§ What this task involves: With pictures excluded, copy word for word the lines in the data below from the line containing "Expand the AI panel" through the line containing "Click the I am very interested legend text".

§ Records drawn from a dataset:
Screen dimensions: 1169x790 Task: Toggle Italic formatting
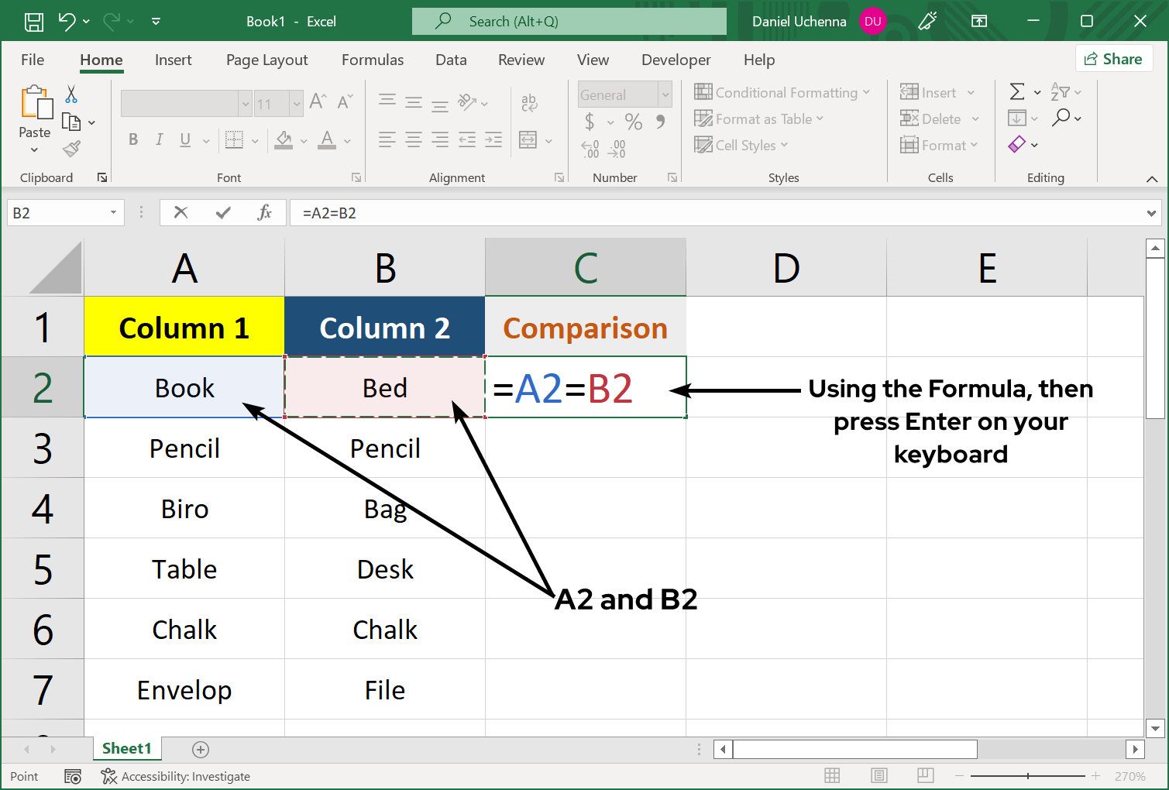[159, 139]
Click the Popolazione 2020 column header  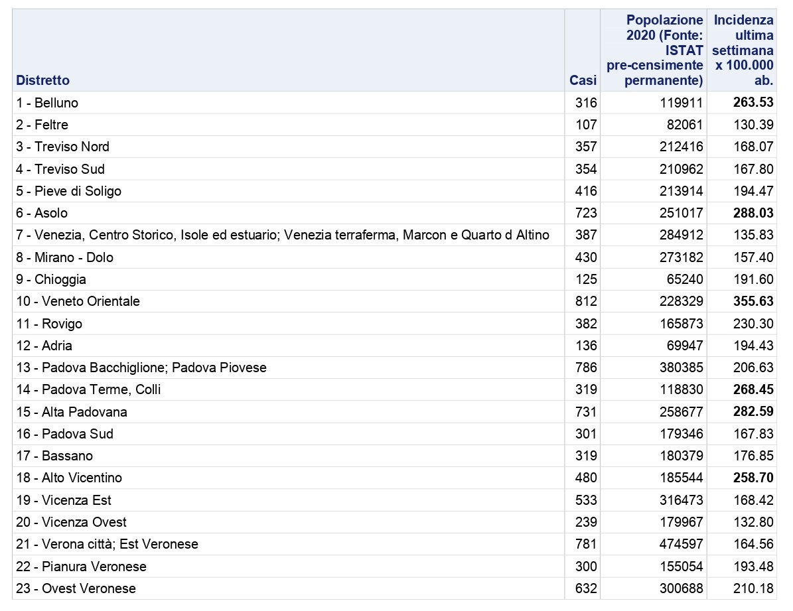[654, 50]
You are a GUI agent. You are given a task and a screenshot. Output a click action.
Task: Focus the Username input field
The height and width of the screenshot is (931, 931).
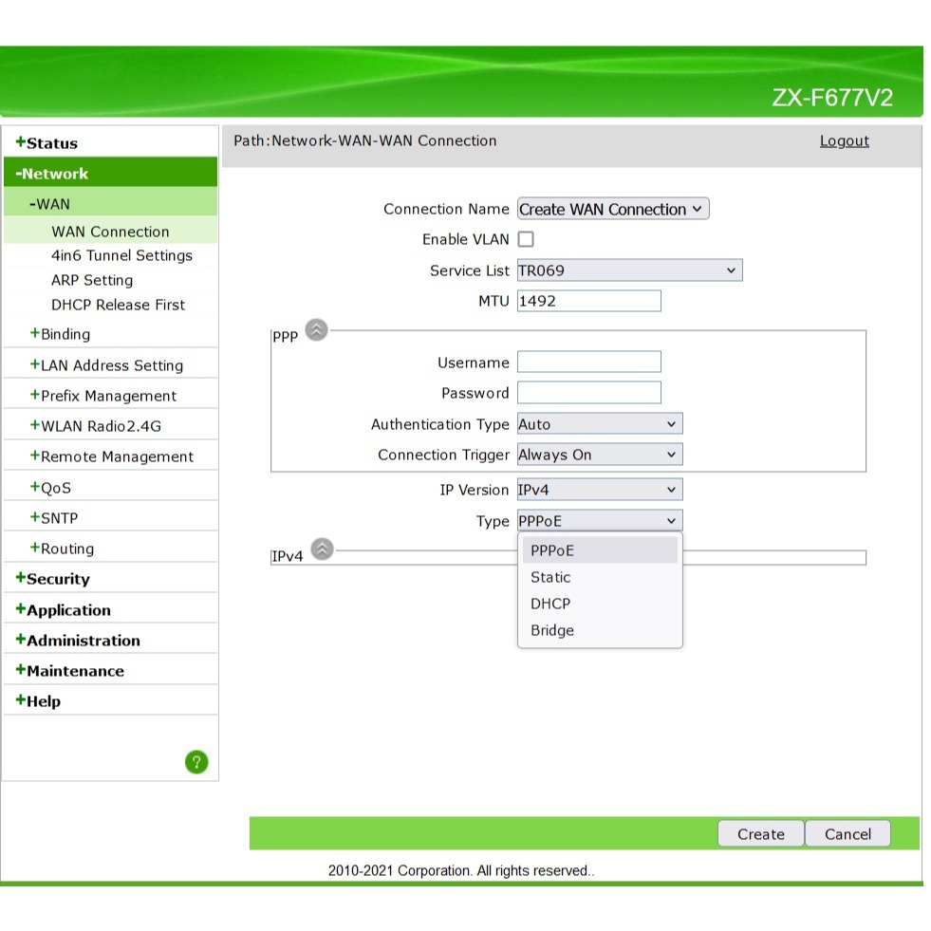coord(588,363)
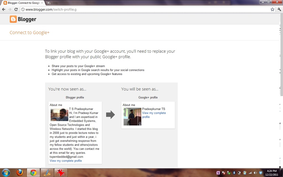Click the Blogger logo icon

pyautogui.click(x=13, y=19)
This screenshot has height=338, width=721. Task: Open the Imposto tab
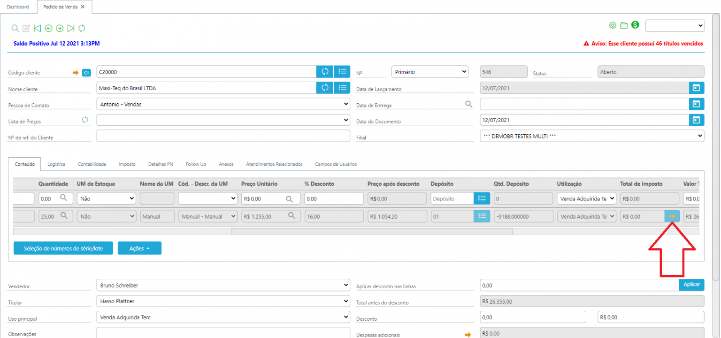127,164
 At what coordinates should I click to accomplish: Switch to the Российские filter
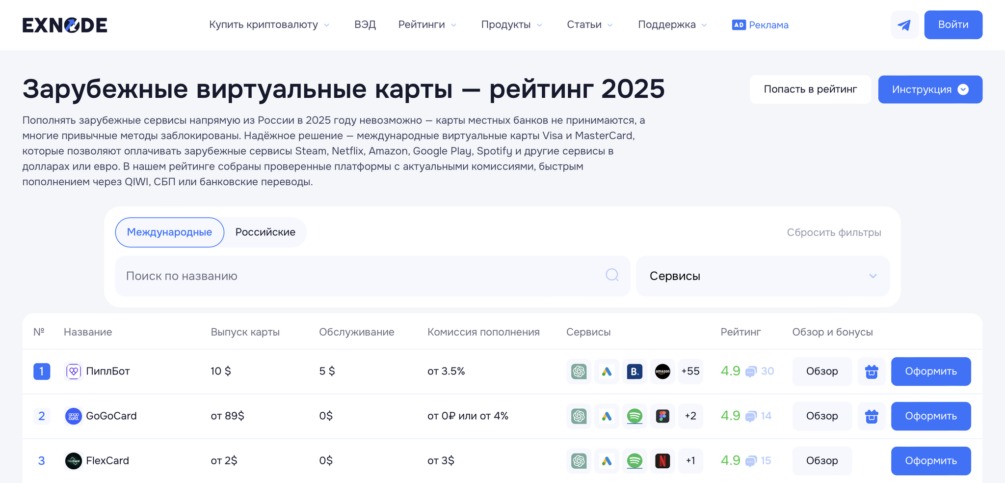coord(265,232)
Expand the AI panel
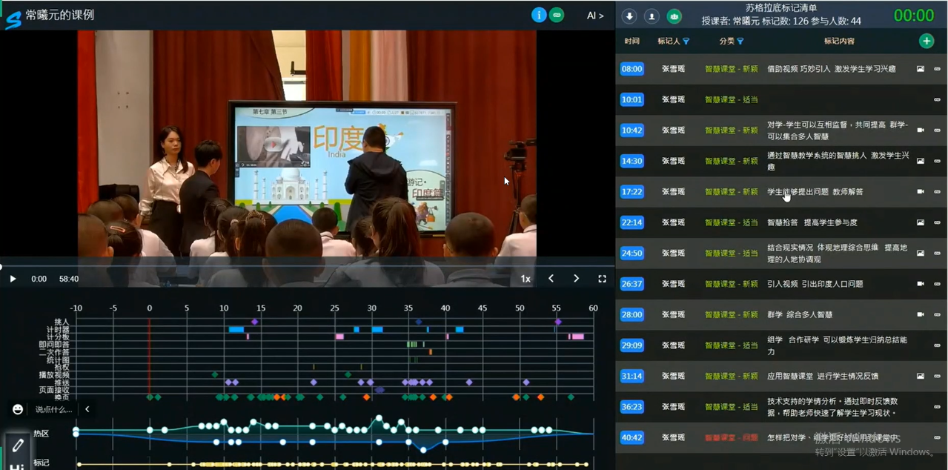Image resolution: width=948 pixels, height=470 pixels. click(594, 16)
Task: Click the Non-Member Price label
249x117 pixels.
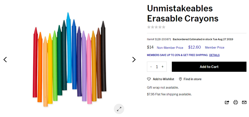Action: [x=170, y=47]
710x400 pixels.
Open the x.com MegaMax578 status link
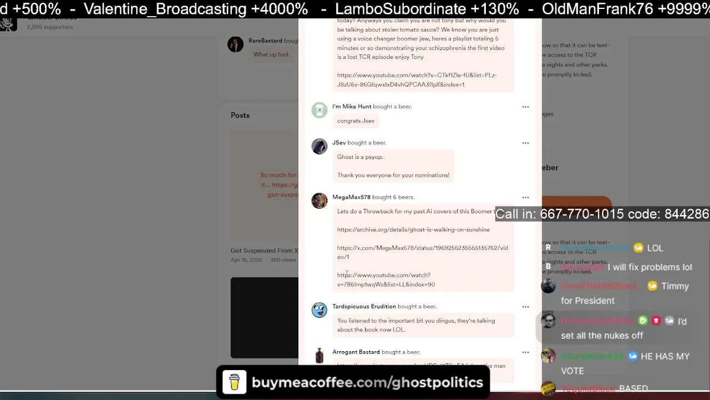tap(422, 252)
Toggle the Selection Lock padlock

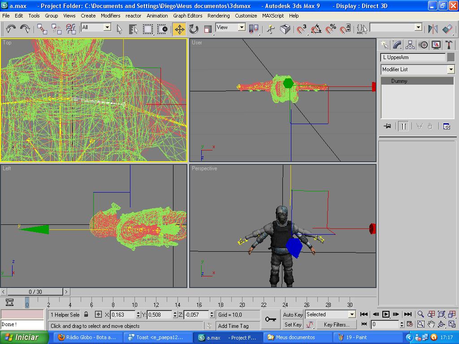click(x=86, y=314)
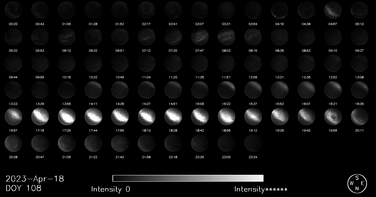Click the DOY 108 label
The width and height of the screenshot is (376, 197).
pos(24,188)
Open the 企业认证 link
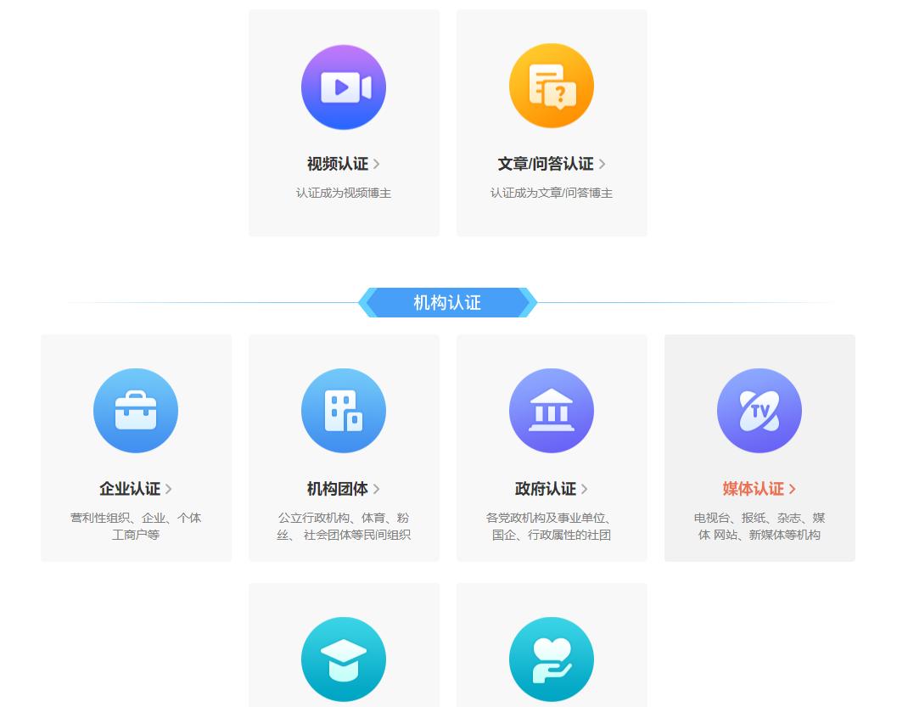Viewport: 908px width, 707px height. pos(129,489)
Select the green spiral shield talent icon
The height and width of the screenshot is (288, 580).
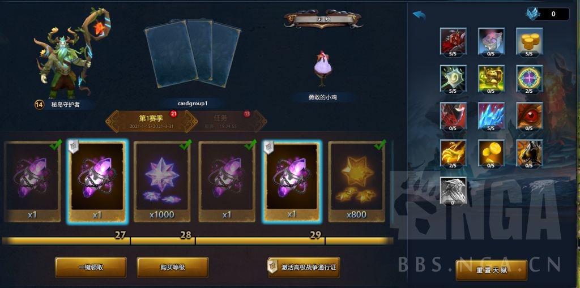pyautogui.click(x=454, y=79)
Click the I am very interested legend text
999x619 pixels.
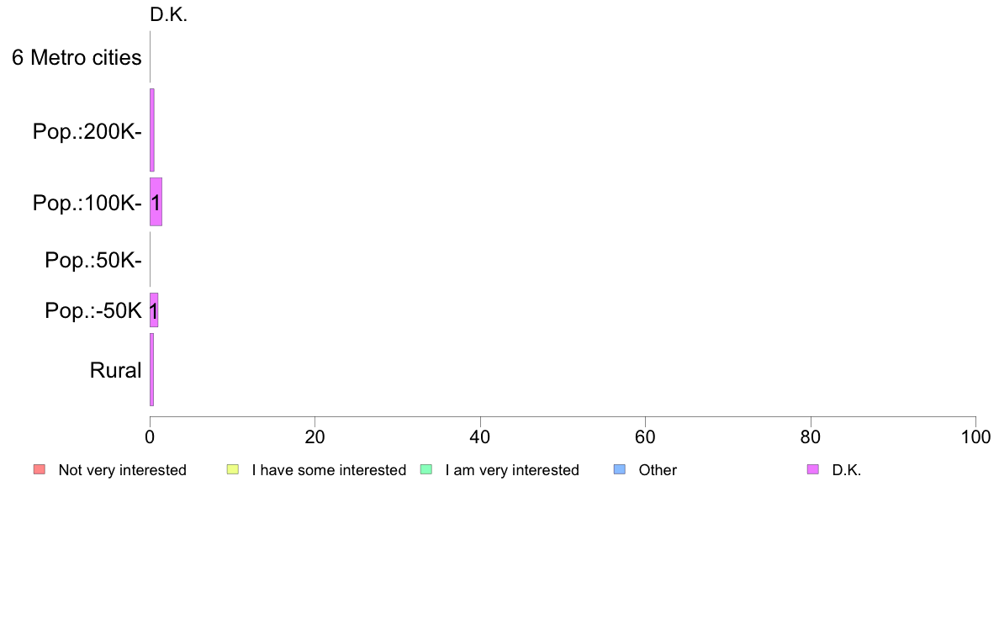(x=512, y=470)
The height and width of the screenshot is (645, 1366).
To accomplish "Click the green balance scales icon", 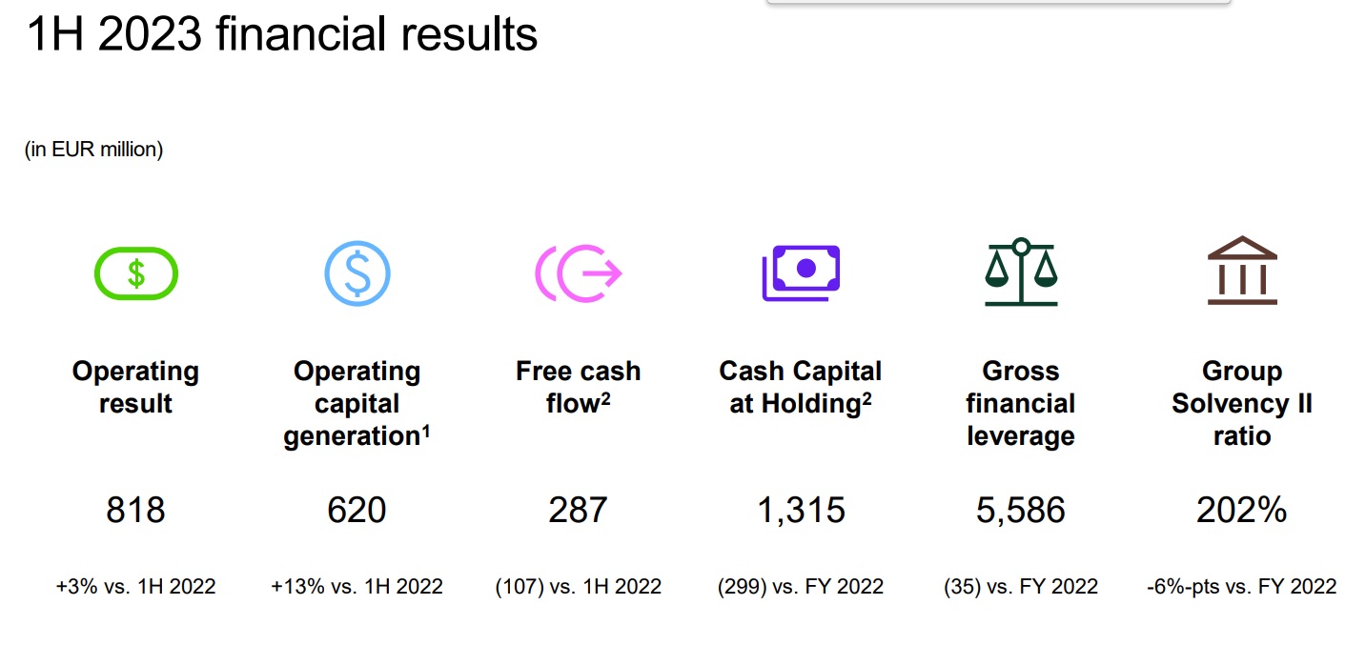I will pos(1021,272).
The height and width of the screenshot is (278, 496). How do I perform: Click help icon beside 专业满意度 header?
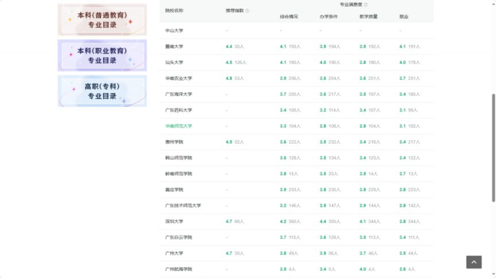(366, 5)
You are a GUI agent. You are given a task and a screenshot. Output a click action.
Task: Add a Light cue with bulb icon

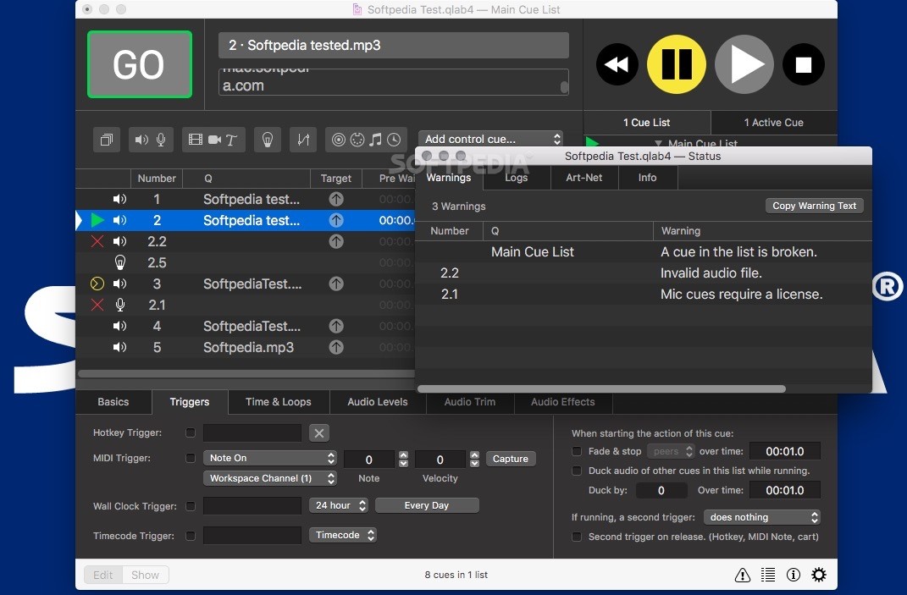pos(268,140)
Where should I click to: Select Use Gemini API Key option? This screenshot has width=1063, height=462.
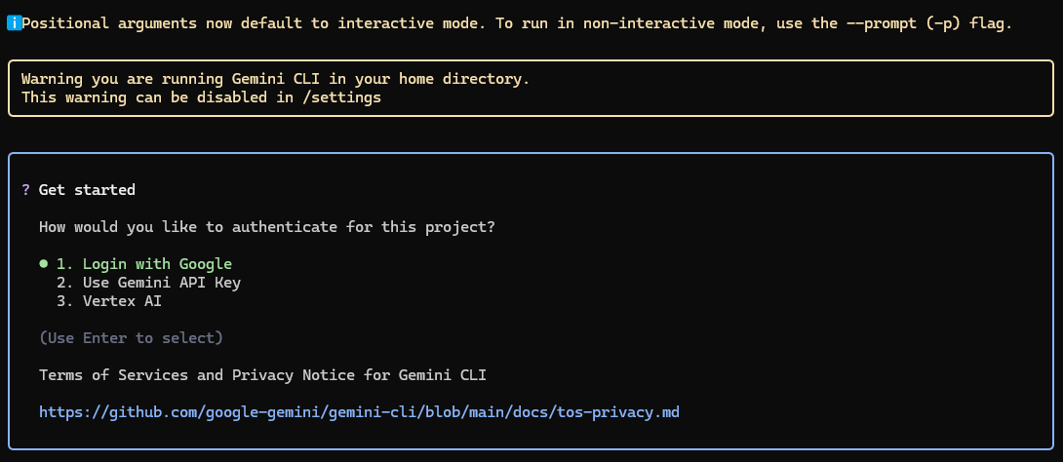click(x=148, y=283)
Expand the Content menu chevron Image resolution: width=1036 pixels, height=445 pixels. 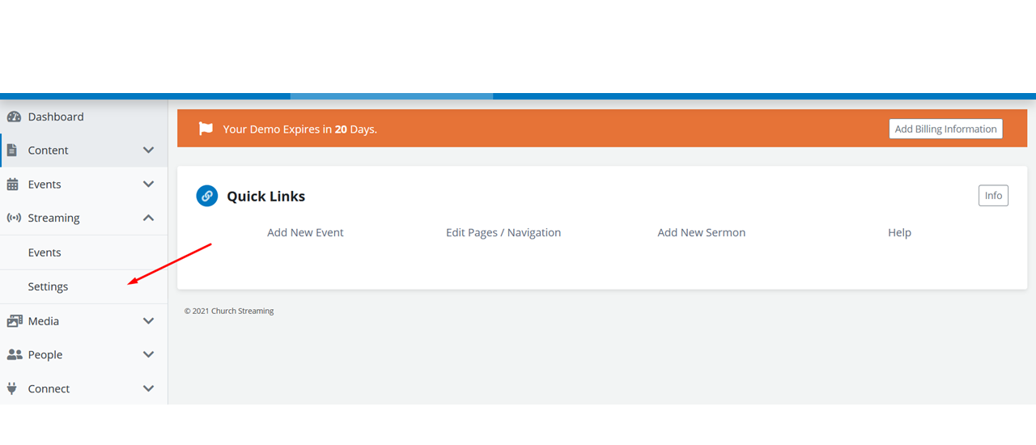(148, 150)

§ Solution to the problem:
Expand the AI panel
Image resolution: width=948 pixels, height=470 pixels. click(594, 16)
Task: Click the Non-Member Price label
249x117 pixels.
Action: [x=170, y=47]
710x400 pixels.
Open the x.com MegaMax578 status link
tap(422, 252)
Toggle the Selection Lock padlock

click(x=86, y=314)
Click the DOY 108 label
The width and height of the screenshot is (376, 197).
pos(24,188)
Open the 企业认证 link
Viewport: 908px width, 707px height. pos(129,489)
Select the green spiral shield talent icon
The height and width of the screenshot is (288, 580).
pyautogui.click(x=454, y=79)
Click the I am very interested legend text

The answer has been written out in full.